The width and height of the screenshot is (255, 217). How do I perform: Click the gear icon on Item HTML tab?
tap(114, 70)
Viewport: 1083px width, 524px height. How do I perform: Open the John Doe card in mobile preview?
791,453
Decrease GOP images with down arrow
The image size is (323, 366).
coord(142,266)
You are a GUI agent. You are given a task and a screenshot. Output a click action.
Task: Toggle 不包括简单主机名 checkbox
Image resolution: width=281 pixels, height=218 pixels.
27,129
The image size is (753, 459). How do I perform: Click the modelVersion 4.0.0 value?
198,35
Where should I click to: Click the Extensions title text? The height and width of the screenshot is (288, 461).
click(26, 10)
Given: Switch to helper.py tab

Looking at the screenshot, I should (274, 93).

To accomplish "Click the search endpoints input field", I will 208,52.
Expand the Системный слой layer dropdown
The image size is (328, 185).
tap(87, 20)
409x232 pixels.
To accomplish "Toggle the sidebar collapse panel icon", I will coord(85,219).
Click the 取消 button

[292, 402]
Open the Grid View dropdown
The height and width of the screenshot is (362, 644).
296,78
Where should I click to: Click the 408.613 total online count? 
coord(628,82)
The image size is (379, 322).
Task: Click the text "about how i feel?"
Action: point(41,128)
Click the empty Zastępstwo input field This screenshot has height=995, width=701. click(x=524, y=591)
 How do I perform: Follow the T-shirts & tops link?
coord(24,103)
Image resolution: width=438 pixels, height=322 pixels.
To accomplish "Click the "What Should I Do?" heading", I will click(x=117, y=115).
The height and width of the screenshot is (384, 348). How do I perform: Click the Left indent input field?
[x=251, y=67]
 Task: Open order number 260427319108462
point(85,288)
----
Among the lines of the material, find those holding the word "dropdown" and return them.

--- EXERCISE OUTPUT ---
Expand the Системный слой layer dropdown
Open the Grid View dropdown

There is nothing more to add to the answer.